## Prompt
What is needed is the full set of records, word for word, with no pictures.

## Exercise data

┌──

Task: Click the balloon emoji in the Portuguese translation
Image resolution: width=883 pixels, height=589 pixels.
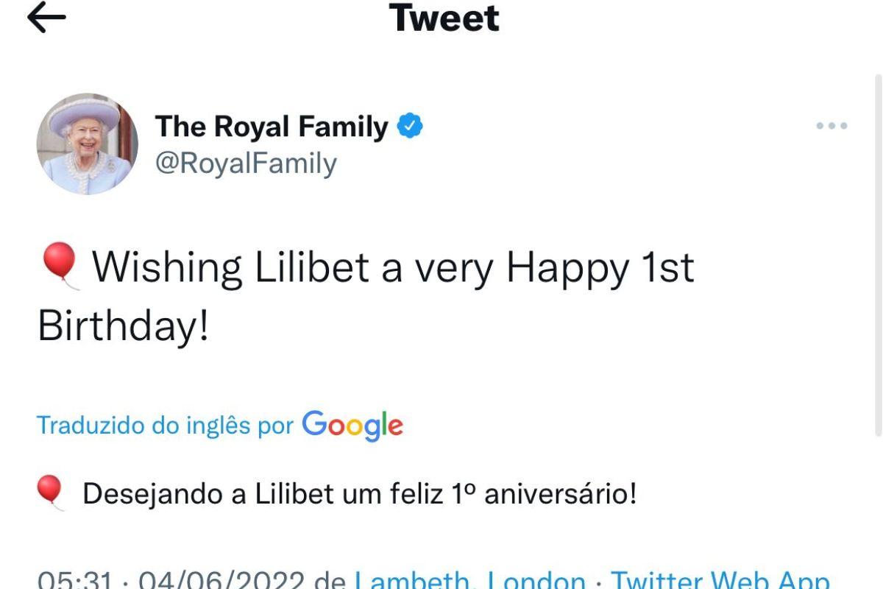Action: tap(51, 492)
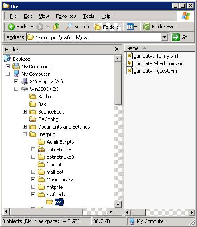197x227 pixels.
Task: Click the green Back arrow icon
Action: point(11,27)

└──

## Solution to the exercise
Task: Click the balloon emoji in the Portuguese translation
Image resolution: width=883 pixels, height=589 pixels.
Action: tap(51, 492)
197x227 pixels.
Task: Click the green Back arrow icon
Action: point(11,27)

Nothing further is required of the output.